Солнышко тихонько заржала, когда я вывела ее из конюшни и оседлала. Справившись с тяжелой упряжью, я отправилась к воротам, которые всегда охранялись, но на мое счастье солдаты стояли в сторонке, о чем-то беседуя и покуривая одну сигару на двоих.
Отодвинув тяжелый засов, я открыла большие ворота ровно настолько, чтобы пройти с моей лошадкой, и, крепко держа сына в правой руке, а левой ведя на поводу Солнышко, я исчезла в сумерках. Отойдя подальше от форта, чтобы меня никто не увидел, я забралась в седло и пустила Солнышко в галоп.
Холодный мокрый ветер бил мне в лицо. Пришлось поднять воротник пальто и потеплее укутать сына. Где-то вдалеке койоты пели свою песню луне. Мне стало немножко страшно, однако невидимые звери были совсем не так страшны, как люди, которые хотели отобрать у меня моего сына. И я гнала Солнышко вперед.
На небе ярко светили звезды, и я знала, в какой стороне Дакота. То, чего я больше всего хотела для своего сына, осталось в далеком прошлом. В Аризоне, по крайней мере. Впрочем, не только в Аризоне. Везде. Ушли в прошлое бизоньи стада. Прошлое, увы, не вернешь. Но если мой сын должен жить в резервации, я тоже буду жить в резервации. Только это будет резервация шайенов, где он сможет, по крайней мере, научиться всему тому, что знал и умел его народ.
Его народ. Я подумала об Оленихе и Молодом Листке, и о Черном Филине, и на сердце у меня стало легче. Если только они еще живы, я не буду одинока. Отец Тени примет жену своего сына и своего внука. Нас будут любить, и о нас позаботятся. Черный Филин вырастит из своего внука настоящего воина. Он расскажет ему о Тупом Ноже и Черном Котелке, о Белой Антилопе и Двух Лунах. Он узнает, как жили великие вожди и какие подвиги совершили Сидящий Бык, Безумный Конь, Галл и другие. Ему расскажут о его отце, Двух Летящих Ястребах, который был последним вождем воинов-шайенов.
Тень. Несмотря на усталость, я вдруг почувствовала себя гораздо лучше. Я знала, что Тень ни за что не станет жить в резервации под присмотром белых людей, но, может быть. Черному Филину известно, куда он держал путь.
Джошуа тихо выругался, увидев пустую постель и брошенную на пол ночную рубашку. Значит, она забрала своего ублюдка и сбежала. Черт бы ее побрал! Да над ним будет смеяться весь форт! Проклятый индеец… Даже мертвый, он не желал выпускать Анну из своих рук.
Ревность огнем жгла сердце Джошуа. Он всю жизнь любил Анну. Он и теперь еще любил ее. А ей, вроде, на него наплевать. Ему хотелось быть добрым с ней, холить и лелеять ее, но стоило ему заглянуть в ее глаза, и он знал, что она все еще любит своего краснокожего. И всегда будет любить его. Что бы он ни делал, она всегда сравнивала его с проклятым индейцем и сравнение было не в его пользу.

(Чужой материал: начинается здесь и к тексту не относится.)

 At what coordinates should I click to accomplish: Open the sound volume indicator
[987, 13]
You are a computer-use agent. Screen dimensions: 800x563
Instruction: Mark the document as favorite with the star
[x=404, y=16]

Индейцы! Он ненавидел их всем сердцем. Они были причиной всех его несчастий. Он убил их уже несколько дюжин, может быть, сотен с тех пор, как стал солдатом. Когда-то ему казалось, что он таким образом мстит за свою неудавшуюся любовь к Анне и за смерть родителей и брата. Поначалу это немножко помогало ему, однако ненависть не слабела в его сердце. Более того, она стала еще сильнее и была теперь направлена против всех краснокожих без разбора.

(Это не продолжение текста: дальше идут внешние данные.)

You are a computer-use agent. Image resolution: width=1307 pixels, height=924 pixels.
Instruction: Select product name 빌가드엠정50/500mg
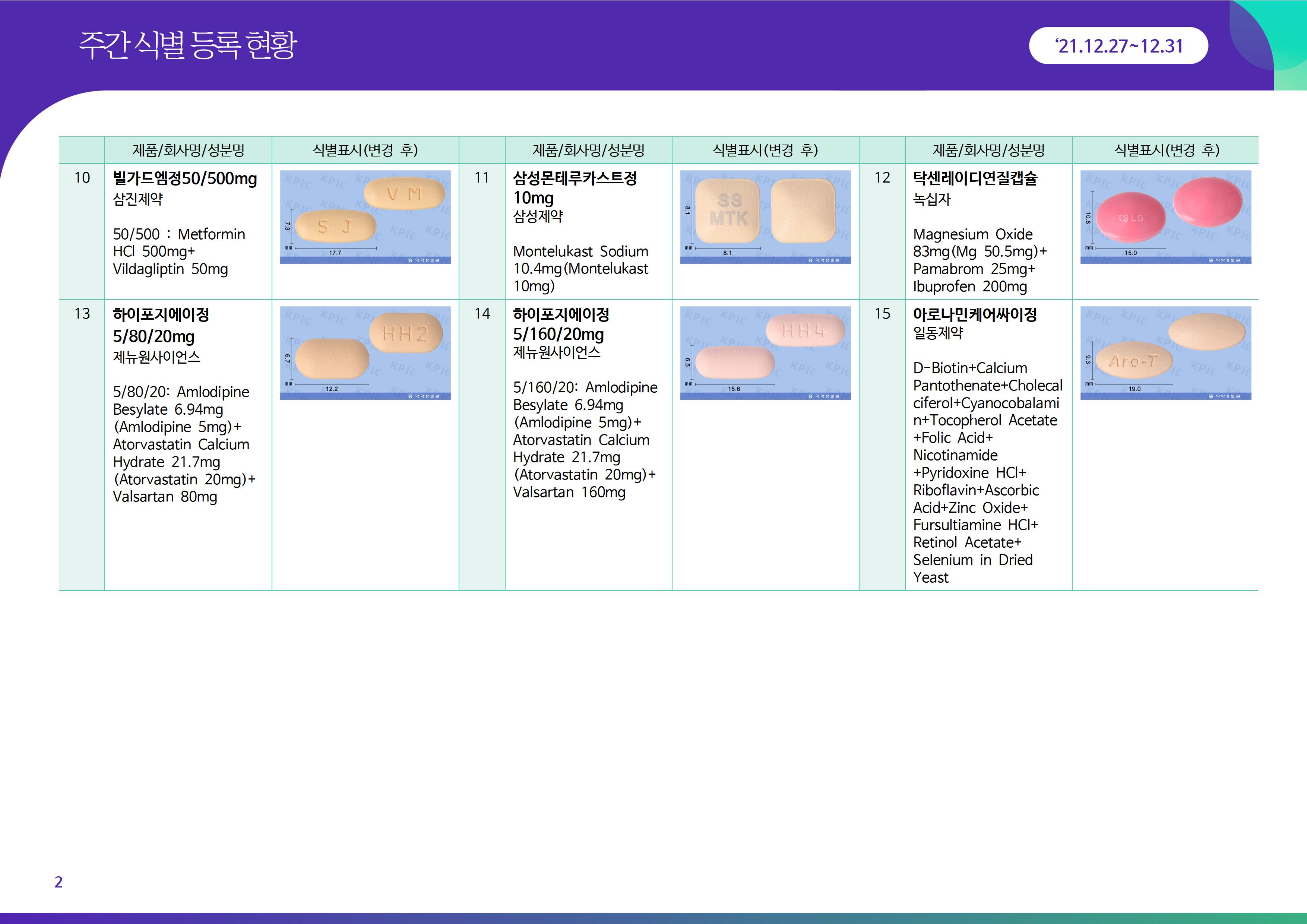[x=185, y=179]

Ссутулившись, он сидел на краю кровати и смотрел на брошенную в спешке ночную рубашку, мягкую, и женственную, под стать самой Анне. Прекрасной и желанной Анне. Но даже в постели его не покидала мысль, что она сравнивает его с Тенью и отдает предпочтение индейцу. Если бы он только мог заставить ее раз и навсегда забыть прошлое. Если бы он только мог завоевать ее любовь. А иначе что ж…
Выругавшись напоследок, Джошуа выбежал из спальни и бросился в гостиную. Там он налил себе целый стакан виски и в два глотка осушил его. Нет, так просто он ее не отпустит. Нет, черт побери, только не он!